Work to complete - The records below are to be copied word for word, with every picture left out.

-------- Provided data

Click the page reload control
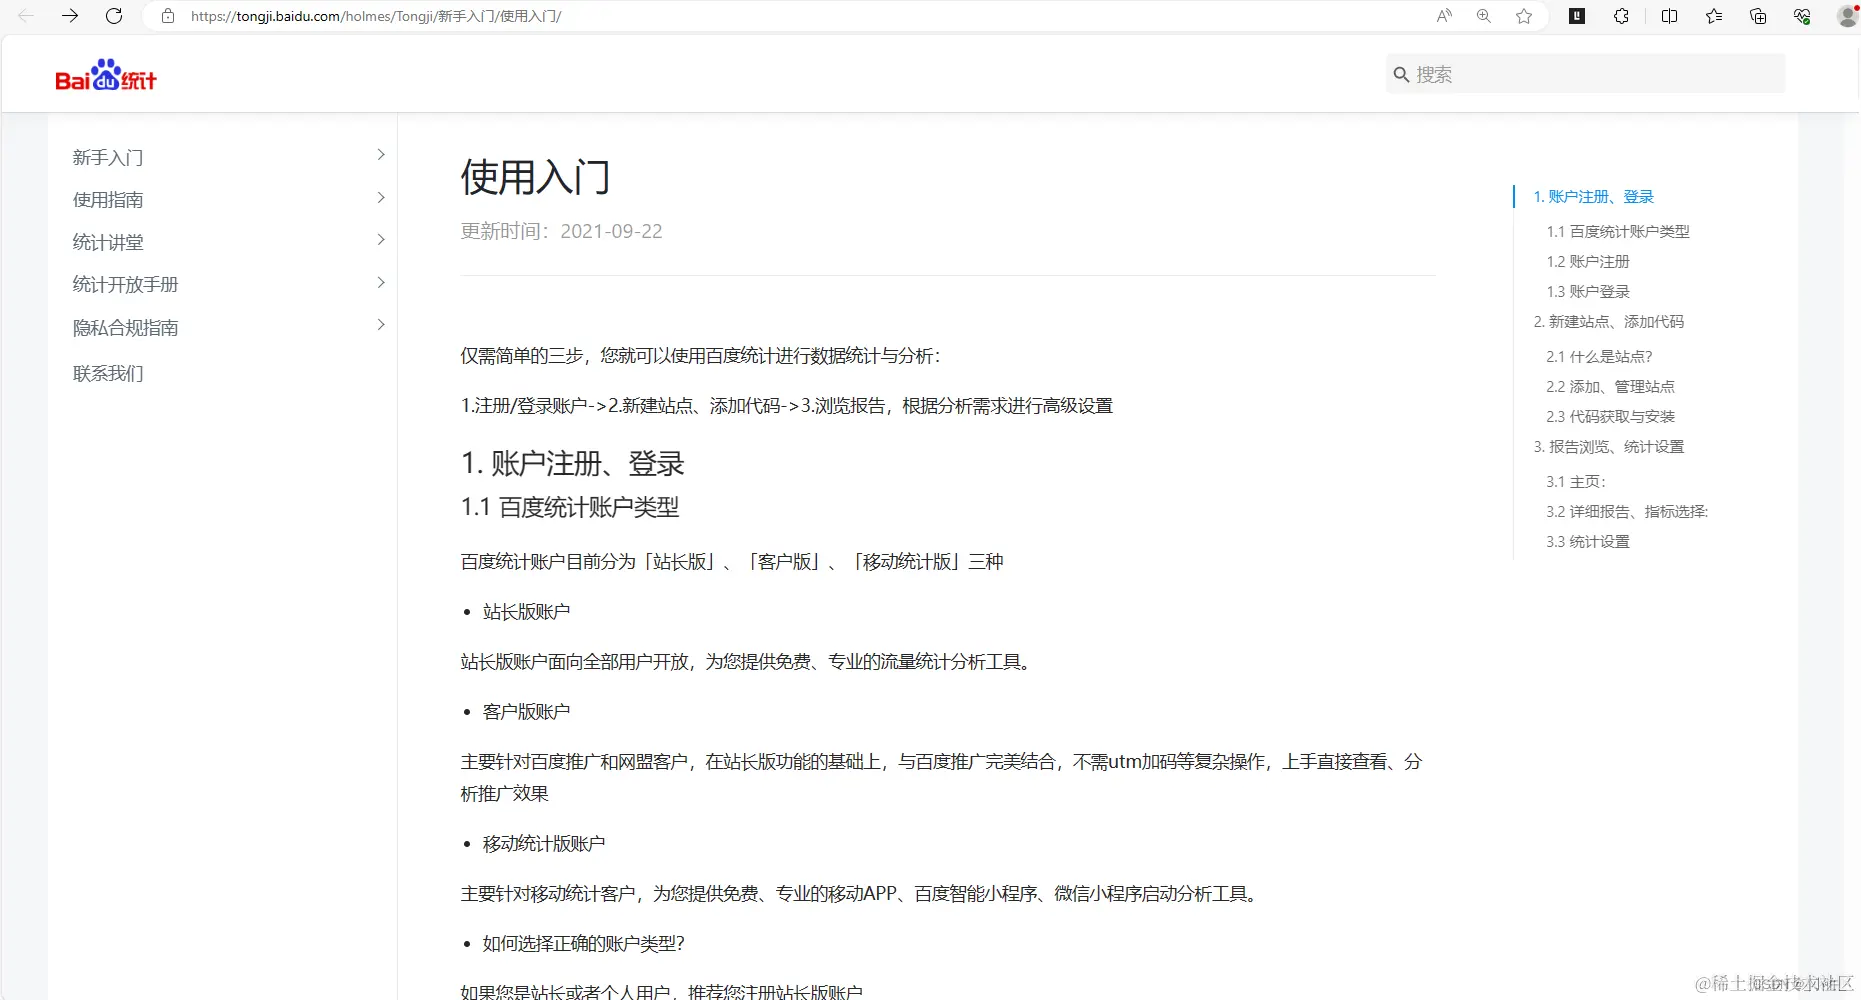Screen dimensions: 1861x1000 pos(113,16)
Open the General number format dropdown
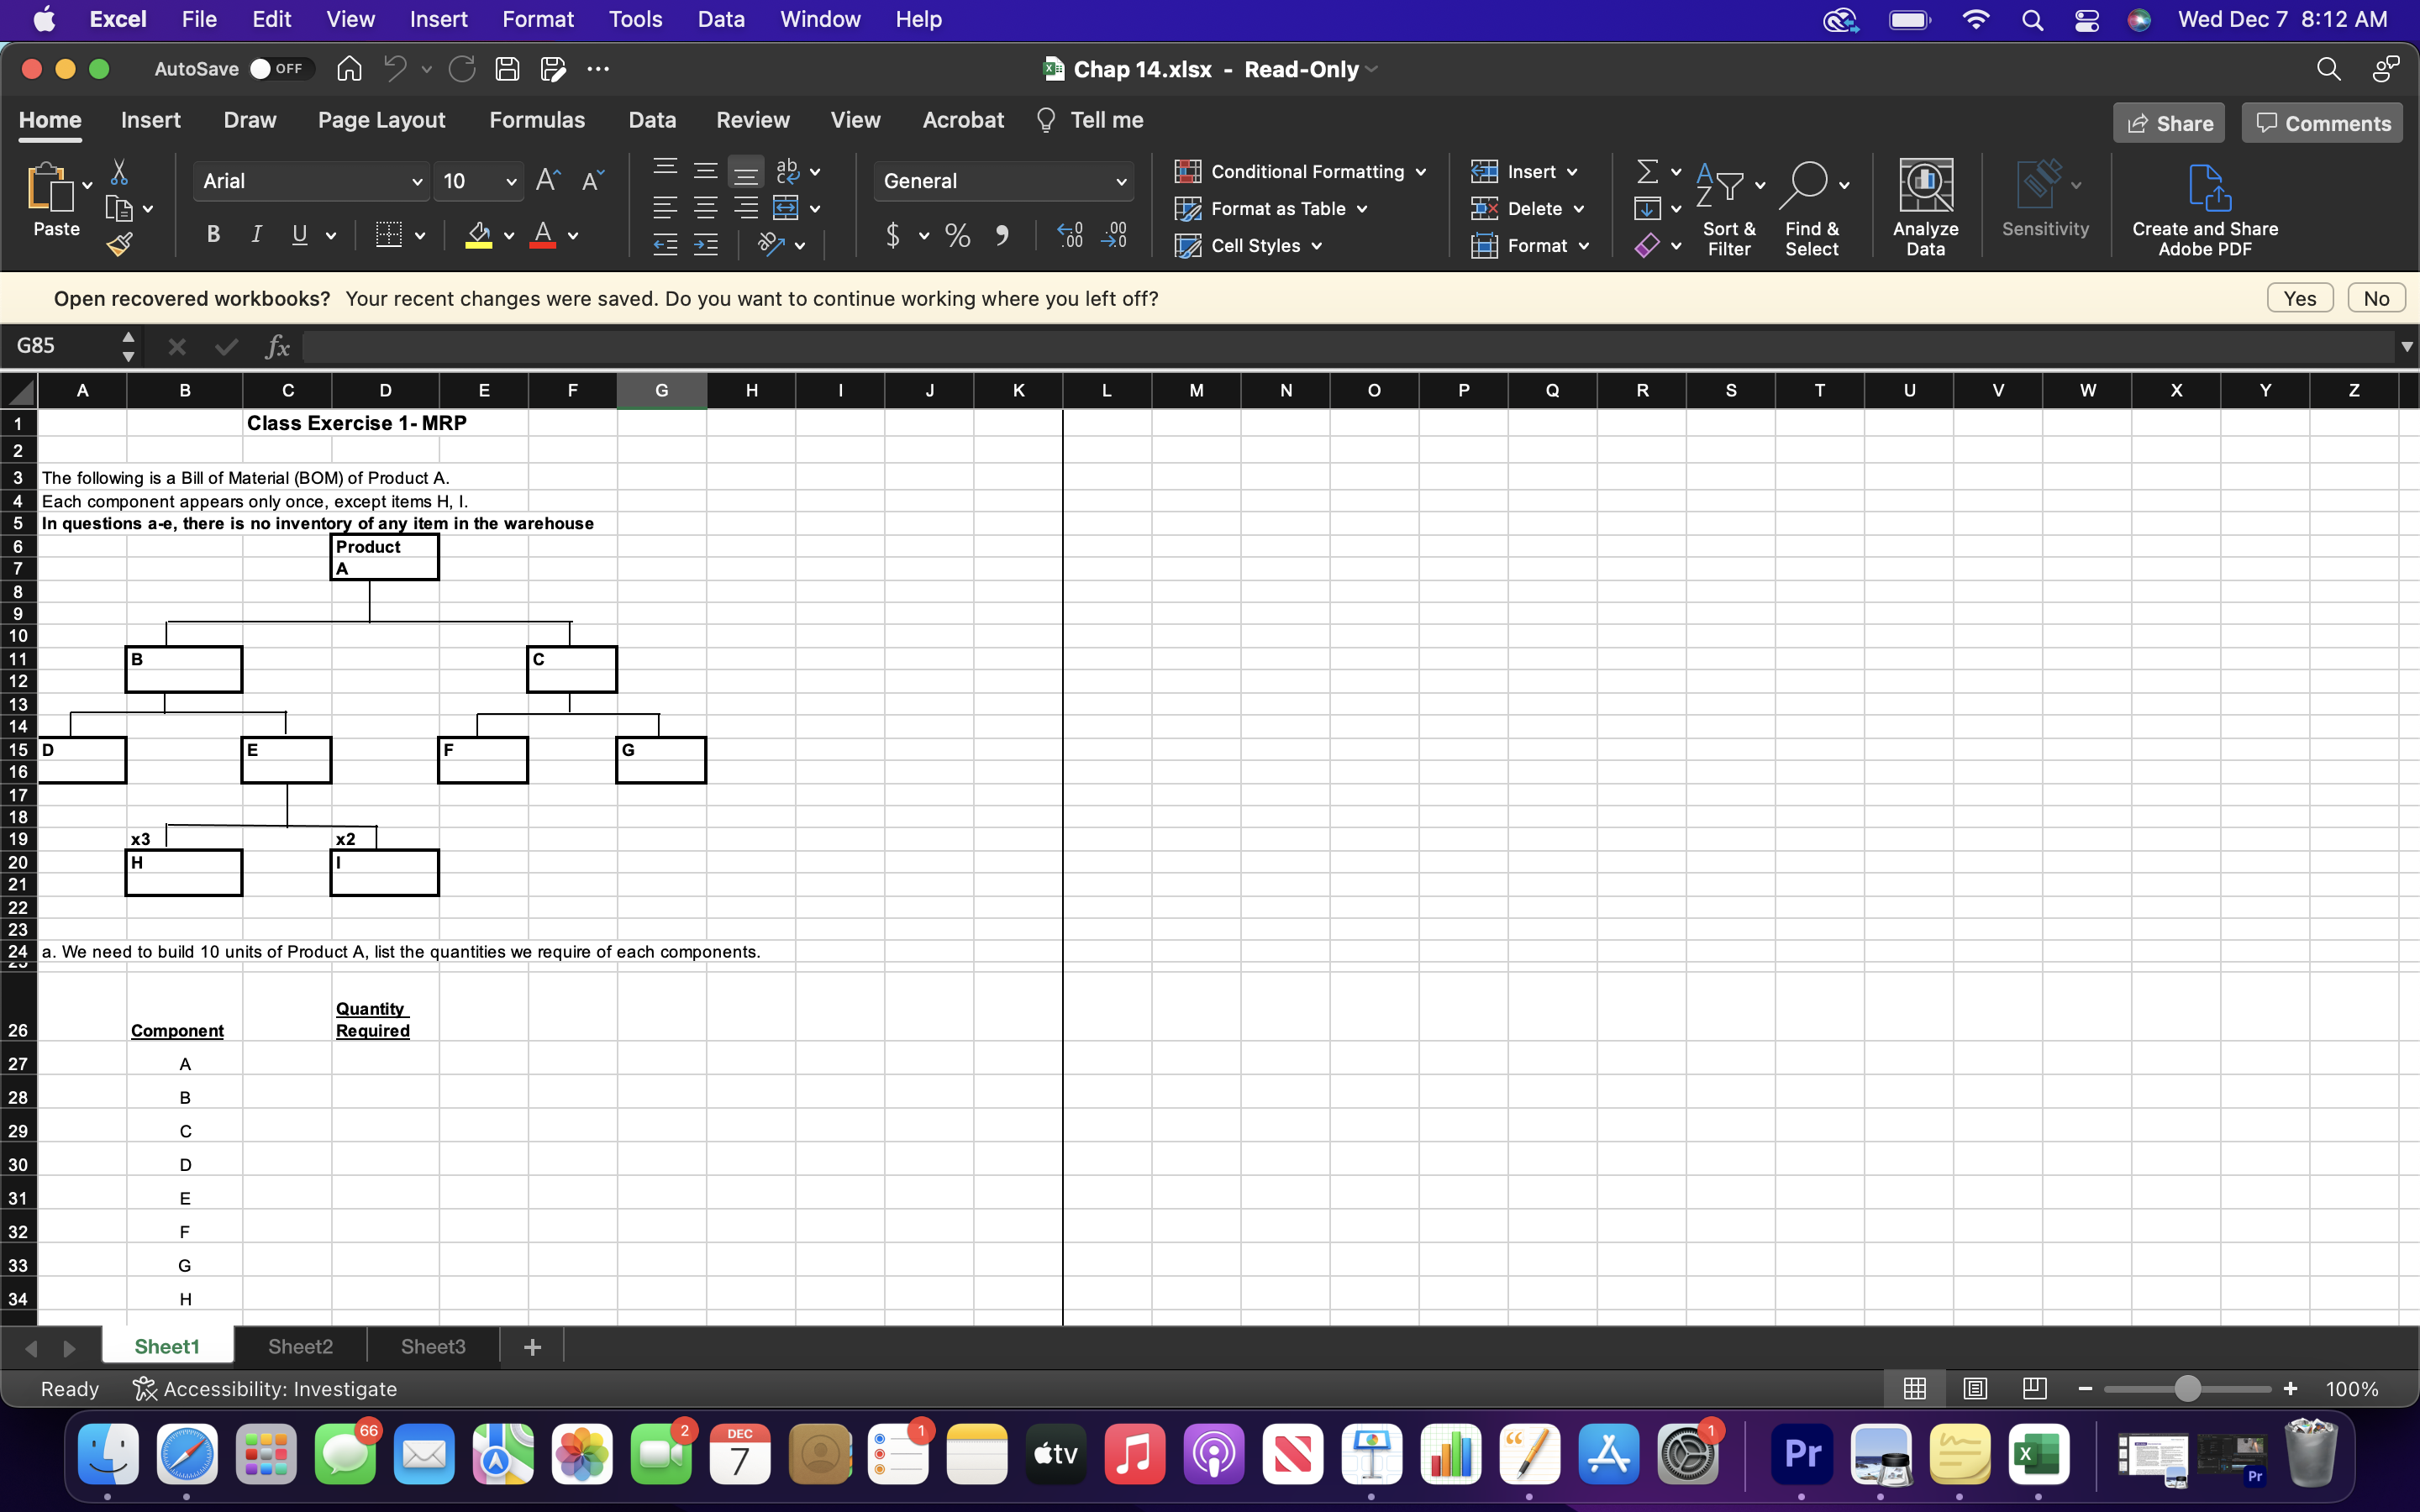This screenshot has width=2420, height=1512. pyautogui.click(x=1120, y=181)
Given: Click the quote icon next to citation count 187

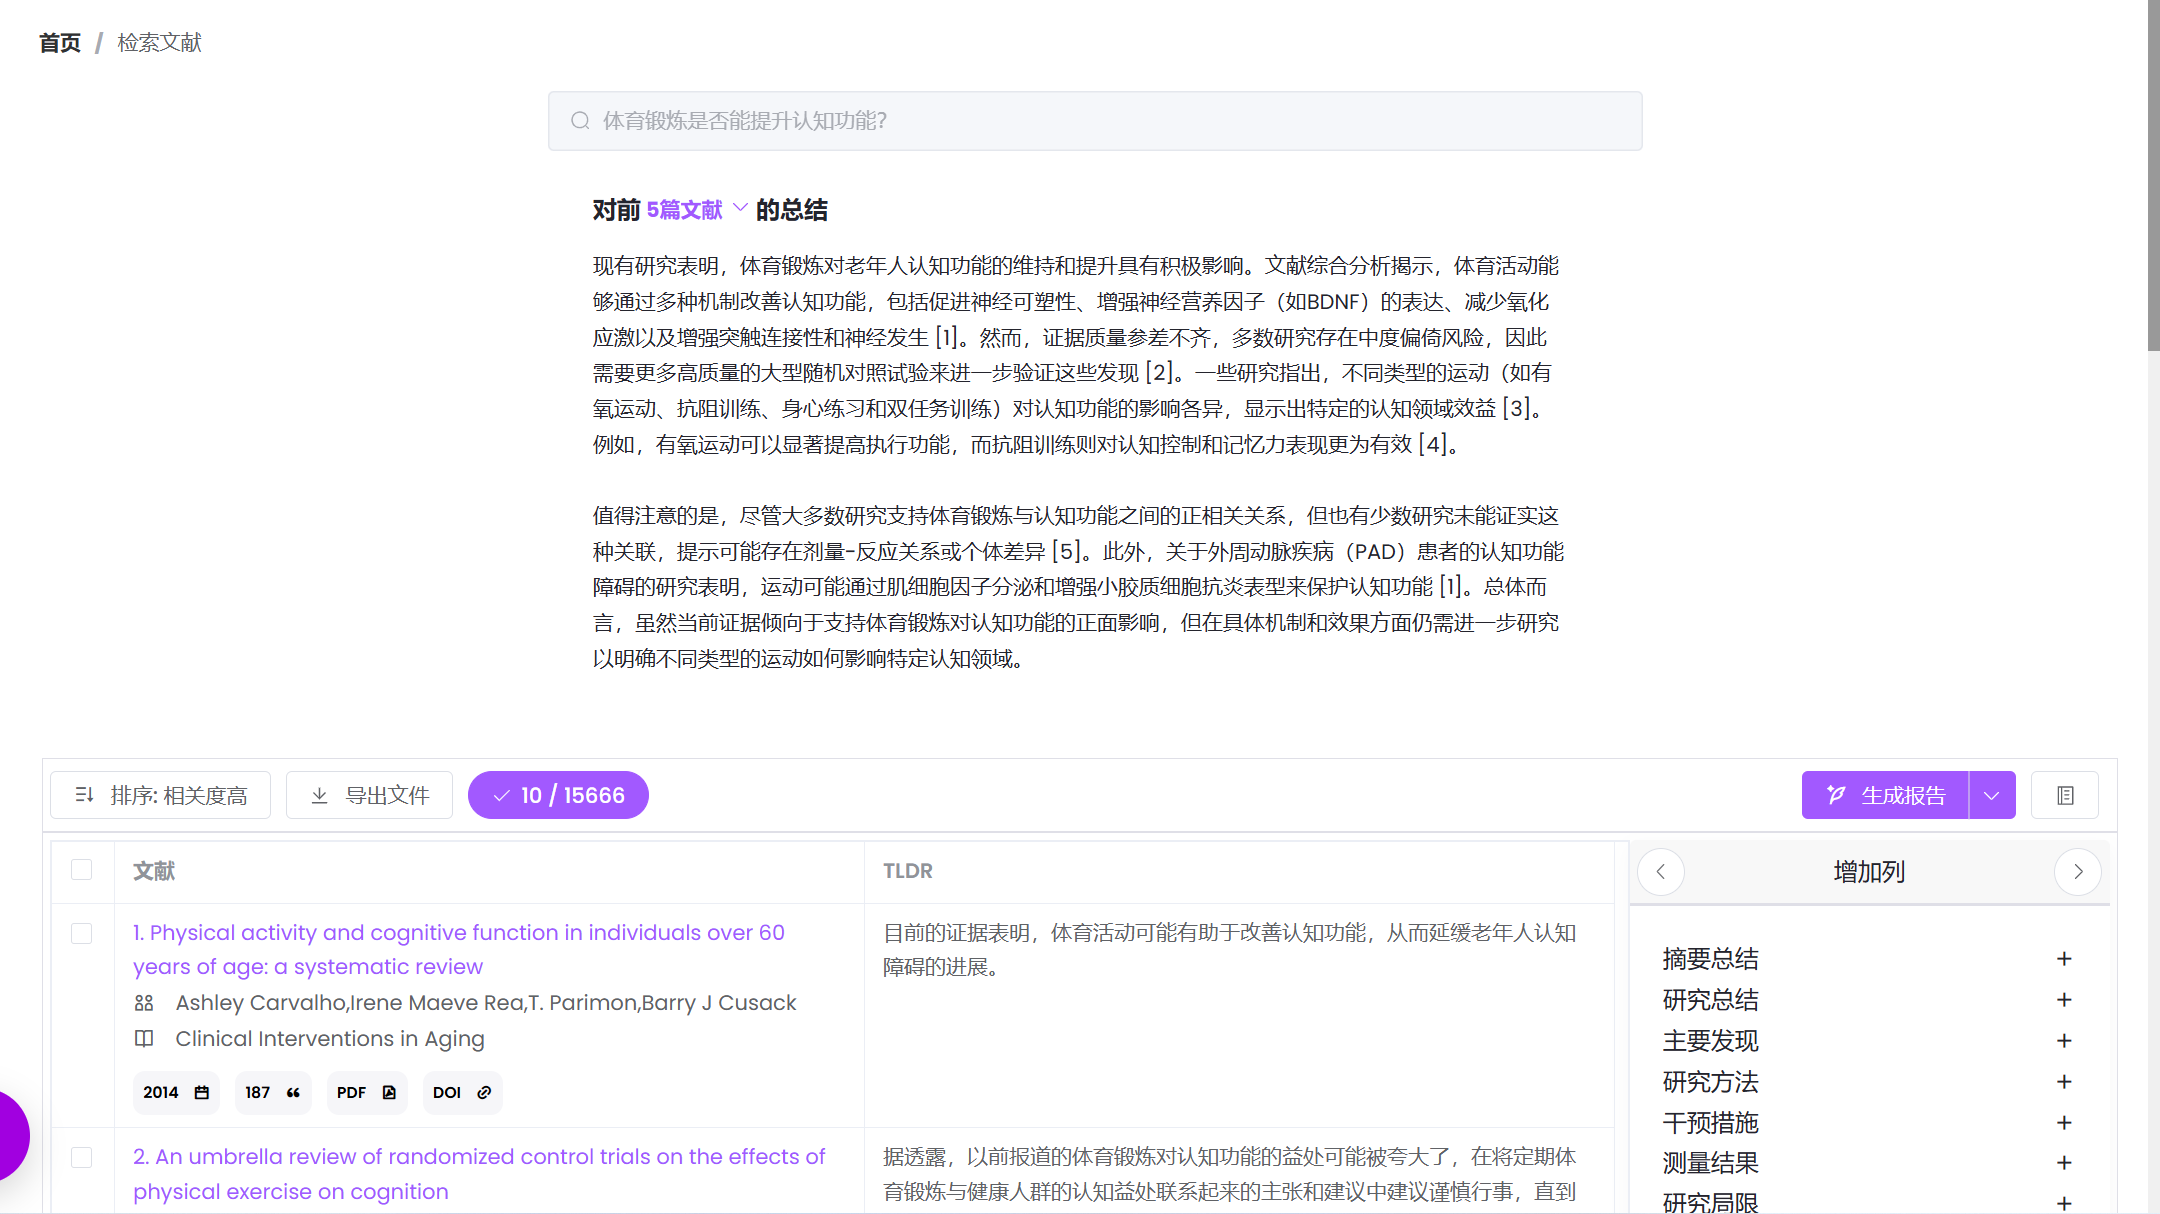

----------------

The completed task -
Click the page reload control
Screen dimensions: 1861x1000 pos(113,16)
Open the General number format dropdown
This screenshot has width=2420, height=1512. pyautogui.click(x=1120, y=181)
Given: Click the quote icon next to citation count 187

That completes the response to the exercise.